KlopakIndonesia – Perseteruan antara dua tokoh besar Amerika Serikat, Elon Musk dan Donald Trump, kembali memanas. Bahkan, konflik ini telah mencapai titik yang mengejutkan: Elon Musk secara terbuka menyetujui seruan untuk memakzulkan Trump dari kursi kepresidenan dan mendukung Wakil Presiden JD Vance sebagai pengganti.
Langkah Musk ini memicu guncangan besar, bukan hanya di ranah politik, tetapi juga pada dunia bisnis, terutama perusahaan yang ia pimpin — Tesla dan SpaceX.
Segalanya bermula dari kritik tajam Musk terhadap RUU “One Big Beautiful Bill” yang didorong oleh Trump. Musk menyebutnya sebagai “kekejian fiskal” karena akan menambah utang negara hingga US$3 triliun dalam satu dekade.
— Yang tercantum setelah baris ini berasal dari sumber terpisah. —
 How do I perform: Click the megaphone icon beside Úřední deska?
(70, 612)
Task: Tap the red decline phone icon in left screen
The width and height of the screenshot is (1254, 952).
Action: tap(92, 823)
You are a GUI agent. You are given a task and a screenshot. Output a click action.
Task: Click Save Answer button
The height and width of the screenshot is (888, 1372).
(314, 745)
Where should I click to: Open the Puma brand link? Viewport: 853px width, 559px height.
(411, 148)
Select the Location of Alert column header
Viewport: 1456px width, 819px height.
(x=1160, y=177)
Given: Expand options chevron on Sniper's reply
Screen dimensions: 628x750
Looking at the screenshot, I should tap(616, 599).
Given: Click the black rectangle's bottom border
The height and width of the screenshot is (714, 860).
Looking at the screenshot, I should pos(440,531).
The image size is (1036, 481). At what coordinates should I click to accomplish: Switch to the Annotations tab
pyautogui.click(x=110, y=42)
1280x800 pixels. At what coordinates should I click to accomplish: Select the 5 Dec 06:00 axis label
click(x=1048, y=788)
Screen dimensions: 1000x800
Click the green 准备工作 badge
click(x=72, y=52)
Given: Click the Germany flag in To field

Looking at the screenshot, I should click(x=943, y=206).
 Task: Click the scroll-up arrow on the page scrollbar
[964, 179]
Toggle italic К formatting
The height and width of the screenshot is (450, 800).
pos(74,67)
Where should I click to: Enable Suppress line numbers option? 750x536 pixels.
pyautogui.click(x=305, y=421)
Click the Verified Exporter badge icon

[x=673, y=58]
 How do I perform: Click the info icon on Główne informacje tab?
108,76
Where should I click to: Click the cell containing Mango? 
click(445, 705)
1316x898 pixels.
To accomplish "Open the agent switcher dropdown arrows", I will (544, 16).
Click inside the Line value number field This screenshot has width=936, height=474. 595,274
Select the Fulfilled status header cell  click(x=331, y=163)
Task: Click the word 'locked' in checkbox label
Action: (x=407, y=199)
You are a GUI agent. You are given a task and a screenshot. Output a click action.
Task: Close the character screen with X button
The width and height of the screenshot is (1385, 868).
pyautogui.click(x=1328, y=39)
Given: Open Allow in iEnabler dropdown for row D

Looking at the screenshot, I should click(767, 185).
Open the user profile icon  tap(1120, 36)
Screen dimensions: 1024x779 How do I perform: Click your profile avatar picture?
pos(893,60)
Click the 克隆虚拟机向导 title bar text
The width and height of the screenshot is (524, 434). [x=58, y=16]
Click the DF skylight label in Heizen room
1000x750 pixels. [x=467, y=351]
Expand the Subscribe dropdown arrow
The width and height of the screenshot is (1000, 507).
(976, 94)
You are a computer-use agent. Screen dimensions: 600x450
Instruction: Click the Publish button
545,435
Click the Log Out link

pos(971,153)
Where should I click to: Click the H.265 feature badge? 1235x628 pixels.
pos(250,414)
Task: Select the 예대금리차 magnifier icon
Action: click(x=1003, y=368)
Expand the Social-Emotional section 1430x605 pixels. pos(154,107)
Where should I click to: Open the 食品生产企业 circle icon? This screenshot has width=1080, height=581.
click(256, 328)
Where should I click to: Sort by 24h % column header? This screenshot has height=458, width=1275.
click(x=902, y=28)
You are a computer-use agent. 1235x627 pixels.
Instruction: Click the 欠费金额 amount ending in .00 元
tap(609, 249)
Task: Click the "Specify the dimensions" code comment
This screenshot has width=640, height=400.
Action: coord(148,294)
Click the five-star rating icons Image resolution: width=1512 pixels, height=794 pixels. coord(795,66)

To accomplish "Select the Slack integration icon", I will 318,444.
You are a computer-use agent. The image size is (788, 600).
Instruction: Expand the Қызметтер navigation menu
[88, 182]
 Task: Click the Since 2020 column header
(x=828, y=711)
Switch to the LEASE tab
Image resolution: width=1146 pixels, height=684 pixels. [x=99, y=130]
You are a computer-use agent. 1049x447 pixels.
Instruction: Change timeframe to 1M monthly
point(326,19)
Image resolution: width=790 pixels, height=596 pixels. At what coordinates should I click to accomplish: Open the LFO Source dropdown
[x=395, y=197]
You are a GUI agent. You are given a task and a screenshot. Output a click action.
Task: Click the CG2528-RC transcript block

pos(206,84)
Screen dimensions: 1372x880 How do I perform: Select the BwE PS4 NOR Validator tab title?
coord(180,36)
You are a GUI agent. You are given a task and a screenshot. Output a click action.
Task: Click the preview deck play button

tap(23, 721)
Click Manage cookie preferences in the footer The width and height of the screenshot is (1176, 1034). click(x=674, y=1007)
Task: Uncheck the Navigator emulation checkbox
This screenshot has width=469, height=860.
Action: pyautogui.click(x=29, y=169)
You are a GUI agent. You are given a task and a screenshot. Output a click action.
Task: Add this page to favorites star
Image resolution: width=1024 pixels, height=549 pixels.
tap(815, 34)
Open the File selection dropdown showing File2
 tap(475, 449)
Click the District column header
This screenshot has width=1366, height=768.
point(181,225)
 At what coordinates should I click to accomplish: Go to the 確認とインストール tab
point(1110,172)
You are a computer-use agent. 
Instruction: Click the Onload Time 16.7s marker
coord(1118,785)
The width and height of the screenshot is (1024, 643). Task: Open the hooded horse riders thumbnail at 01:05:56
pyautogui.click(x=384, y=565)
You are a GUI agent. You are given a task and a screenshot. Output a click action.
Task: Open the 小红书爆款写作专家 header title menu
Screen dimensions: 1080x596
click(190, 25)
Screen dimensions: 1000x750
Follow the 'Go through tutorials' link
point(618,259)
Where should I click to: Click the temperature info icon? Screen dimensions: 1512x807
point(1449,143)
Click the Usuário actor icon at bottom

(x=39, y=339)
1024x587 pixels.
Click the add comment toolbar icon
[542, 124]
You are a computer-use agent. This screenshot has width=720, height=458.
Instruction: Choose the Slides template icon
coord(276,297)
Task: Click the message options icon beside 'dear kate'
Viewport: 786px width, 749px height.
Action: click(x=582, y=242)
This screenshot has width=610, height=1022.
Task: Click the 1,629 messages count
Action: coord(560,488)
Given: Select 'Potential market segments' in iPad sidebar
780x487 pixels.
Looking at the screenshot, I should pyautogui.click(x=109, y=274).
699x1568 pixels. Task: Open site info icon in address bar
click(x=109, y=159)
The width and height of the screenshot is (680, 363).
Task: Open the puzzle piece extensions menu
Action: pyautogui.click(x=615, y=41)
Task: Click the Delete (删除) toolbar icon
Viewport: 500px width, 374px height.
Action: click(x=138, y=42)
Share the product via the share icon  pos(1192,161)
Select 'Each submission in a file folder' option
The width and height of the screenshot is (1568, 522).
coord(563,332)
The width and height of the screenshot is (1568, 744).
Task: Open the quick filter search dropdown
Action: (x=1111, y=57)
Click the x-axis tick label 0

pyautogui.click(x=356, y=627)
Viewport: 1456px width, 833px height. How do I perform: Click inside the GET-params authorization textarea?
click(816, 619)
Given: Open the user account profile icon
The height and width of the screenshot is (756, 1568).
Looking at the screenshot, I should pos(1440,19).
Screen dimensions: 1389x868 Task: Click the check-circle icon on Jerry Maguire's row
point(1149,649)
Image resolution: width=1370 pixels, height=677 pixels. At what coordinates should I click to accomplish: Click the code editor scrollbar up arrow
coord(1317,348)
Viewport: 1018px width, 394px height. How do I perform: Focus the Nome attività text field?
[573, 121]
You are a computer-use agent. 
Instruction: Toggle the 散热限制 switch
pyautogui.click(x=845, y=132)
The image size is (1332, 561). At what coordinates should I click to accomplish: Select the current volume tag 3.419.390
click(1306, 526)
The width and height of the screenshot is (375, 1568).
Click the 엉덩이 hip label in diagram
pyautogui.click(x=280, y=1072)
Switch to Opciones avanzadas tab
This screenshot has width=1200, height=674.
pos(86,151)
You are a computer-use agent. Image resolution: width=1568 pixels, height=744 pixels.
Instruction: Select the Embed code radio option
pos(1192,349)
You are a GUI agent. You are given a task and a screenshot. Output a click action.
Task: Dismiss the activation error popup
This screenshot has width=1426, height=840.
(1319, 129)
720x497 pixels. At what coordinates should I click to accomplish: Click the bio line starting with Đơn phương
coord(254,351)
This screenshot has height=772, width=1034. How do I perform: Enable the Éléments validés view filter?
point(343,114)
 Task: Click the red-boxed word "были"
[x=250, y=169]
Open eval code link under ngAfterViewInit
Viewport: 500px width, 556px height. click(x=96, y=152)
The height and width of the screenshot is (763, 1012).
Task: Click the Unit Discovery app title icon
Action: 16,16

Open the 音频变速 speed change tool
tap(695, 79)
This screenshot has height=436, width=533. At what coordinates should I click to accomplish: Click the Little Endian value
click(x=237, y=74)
Ketegangan meningkat saat Musk menjawab “Ya” dalam unggahan di media sosial X, menyetujui seruan untuk memakzulkan Trump dan menggantikannya dengan JD Vance. Ia juga sempat mengungkit dugaan hubungan Trump dengan Jeffrey Epstein, meskipun klaim tersebut kemudian dihapus.
Trump tak tinggal diam. Ia membalas dengan menyebut Musk “tidak waras”, dan mengancam akan mencabut subsidi kendaraan listrik serta membekukan kontrak pemerintah untuk SpaceX jika kembali terpilih.
Tanggapan ini menambah ketegangan, terutama karena SpaceX merupakan mitra utama NASA dalam program antariksa Amerika. Musk bahkan mengancam akan menghentikan penggunaan kapsul Dragon untuk misi NASA jika tekanan politik terus berlanjut.
Konflik yang menyerempet politik ini langsung berdampak ke pasar. Saham Tesla (TSLA) anjlok lebih dari 15% dalam satu hari perdagangan. Investor mulai khawatir akan stabilitas kepemimpinan Musk dan potensi intervensi pemerintah terhadap bisnisnya.
SpaceX, meski tidak terdaftar di bursa, ikut terdampak secara reputasional. Ancaman pencabutan kontrak NASA dan militer AS bisa menghambat proyek besar seperti Starship dan jaringan satelit Starlink.
JD Vance, yang kini menjadi Wakil Presiden AS, justru mengambil posisi hati-hati. Ia menyebut tindakan Musk sebagai “kesalahan besar”, namun tetap menyatakan loyalitasnya pada Trump. Langkah ini dinilai sebagai upaya menjaga stabilitas politik di tengah krisis terbuka antara dua tokoh dominan ini.
Konflik ini bukan sekadar drama pribadi. Ini mencerminkan ketegangan yang lebih dalam antara teknologi, politik, dan kepentingan bisnis skala besar. Jika terus berlanjut, bukan tidak mungkin dampaknya akan terasa hingga ke global — dari harga saham, masa depan eksplorasi antariksa, hingga arah kebijakan ekonomi Amerika Serikat.